General Secretary of Democratic Azad Party
- Incumbent
- Assumed office 26 September 2022
- Preceded by: Post-established

Personal details
- Born: 1942 (age 83–84)
- Party: Democratic Azad Party
- Other political affiliations: Bhartiya Janata Party (until 2002), Indian National Congress (2002-2022)
- Children: Vivek Chib, Kunal Chib
- Education: Birla Institute of Technology and Science, Pilani and Indian Institute of Science

= Rajinder Singh Chib =

Indian politician

Rajinder Singh Chib (born 1942, also known as R.S. Chib) is an Indian politician and former Indian Air Force officer. He is a member of the Democratic Progressive Azad Party. Chib served as Cabinet Minister of Health, Tourism, Medical Education and Environment in the Jammu and Kashmir cabinet from 1986 to 1990 and was reappointed as cabinet Minister of Technical Education, Medical Education and Youth Affairs and Sports from 2009 to 2014. On 3 October 2022, Chib was appointed as General Secretary for Democratic Azad Party.

==Political career==
R.S. Chib started his political career with the Jammu and Kashmir National Conference and served as cabinet minister in the Jammu and Kashmir government from 1986 to 1990. He quit from his posts and the party after accusing it of neglecting ex-servicemen and displaced persons.

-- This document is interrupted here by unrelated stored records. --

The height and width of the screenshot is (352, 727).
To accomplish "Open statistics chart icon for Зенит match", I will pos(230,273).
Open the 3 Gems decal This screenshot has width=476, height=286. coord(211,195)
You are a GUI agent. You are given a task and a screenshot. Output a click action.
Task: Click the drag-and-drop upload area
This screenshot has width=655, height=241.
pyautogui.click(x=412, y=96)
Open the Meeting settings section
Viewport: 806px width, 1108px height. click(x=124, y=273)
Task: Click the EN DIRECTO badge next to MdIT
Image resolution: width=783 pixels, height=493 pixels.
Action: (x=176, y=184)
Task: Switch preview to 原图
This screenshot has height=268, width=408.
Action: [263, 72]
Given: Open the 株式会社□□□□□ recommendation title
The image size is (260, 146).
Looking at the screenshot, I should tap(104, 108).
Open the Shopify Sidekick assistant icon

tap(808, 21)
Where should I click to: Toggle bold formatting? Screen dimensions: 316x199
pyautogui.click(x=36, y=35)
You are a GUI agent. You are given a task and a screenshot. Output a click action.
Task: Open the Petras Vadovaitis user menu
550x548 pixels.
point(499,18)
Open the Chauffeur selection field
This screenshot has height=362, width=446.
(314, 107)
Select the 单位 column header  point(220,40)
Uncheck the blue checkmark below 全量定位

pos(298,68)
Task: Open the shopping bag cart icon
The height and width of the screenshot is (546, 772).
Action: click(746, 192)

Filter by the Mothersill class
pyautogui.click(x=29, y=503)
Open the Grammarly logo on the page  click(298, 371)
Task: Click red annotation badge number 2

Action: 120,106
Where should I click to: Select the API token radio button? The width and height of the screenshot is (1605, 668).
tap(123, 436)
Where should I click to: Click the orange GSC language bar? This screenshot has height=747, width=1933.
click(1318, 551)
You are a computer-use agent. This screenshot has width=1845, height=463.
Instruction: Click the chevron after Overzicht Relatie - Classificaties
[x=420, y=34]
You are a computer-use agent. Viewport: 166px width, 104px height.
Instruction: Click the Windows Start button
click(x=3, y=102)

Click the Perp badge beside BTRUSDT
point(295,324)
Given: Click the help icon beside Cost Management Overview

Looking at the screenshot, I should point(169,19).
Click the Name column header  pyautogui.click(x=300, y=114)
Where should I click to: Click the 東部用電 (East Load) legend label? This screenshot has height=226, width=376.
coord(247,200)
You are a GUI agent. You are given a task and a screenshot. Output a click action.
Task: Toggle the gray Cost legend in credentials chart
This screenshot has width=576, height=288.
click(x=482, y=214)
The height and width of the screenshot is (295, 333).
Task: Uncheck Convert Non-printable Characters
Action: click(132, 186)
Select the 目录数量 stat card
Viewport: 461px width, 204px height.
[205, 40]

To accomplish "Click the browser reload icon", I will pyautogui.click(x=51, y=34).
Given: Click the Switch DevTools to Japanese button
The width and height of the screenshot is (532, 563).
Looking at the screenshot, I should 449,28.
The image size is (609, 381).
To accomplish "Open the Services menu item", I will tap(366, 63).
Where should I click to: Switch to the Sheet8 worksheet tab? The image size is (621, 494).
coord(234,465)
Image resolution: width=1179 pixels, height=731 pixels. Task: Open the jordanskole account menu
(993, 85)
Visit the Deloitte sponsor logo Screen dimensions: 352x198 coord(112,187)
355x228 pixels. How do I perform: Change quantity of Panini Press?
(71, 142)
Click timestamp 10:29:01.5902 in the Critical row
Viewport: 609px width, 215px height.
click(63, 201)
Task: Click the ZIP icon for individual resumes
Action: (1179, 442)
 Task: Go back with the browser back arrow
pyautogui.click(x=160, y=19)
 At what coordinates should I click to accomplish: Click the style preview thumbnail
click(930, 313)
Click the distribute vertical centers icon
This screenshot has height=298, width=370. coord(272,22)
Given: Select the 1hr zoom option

He then joined the Janata Dal when V. P. Singh was the Prime Minister of India and unsuccessfully contested Lok Sabha elections from Jammu, Udhampur and Gurdaspur. After the Janata Dal's dissolution in 1999, Chib joined the Bhartiya Janata Party.

In 2002, Chib fought the Jammu and Kashmir Legislative Assembly elections from the Suchetgarh Assembly constituency but lost. He later joined the Indian National Congress. He has also served as Vice President and General Secretary for the Jammu and Kashmir Pradesh Congress Committee.

After Ghulam Nabi Azad resigned from the Indian National Congress in August 2022, Chib was among the former ministers who resigned in support of Azad. He became a member of the Democratic Azad Party.

On 3 October 2022, R.S. Chib was appointed as General Secretary for Democratic Azad Party.

==Personal life==
Chib was born in Watala Bhimber (now in Pakistan Administered Kashmir). He pursued his B.E. degree from Birla Institute of Technology and Science, Pilani and post graduation from Indian Institute of Science. He also got fellowship in Institution of Electronics and Telecommunication Engineers. He served as an honorary professor in Rajouri's Baba Ghulam Shah Badshah University.

He is married to Usha Chib and has two sons, Vivek and Kunal. Vivek Chib is senior advocate designated by the Delhi High Court and Kunal Chib is a businessman and the president of the J&K Power Lifting Association.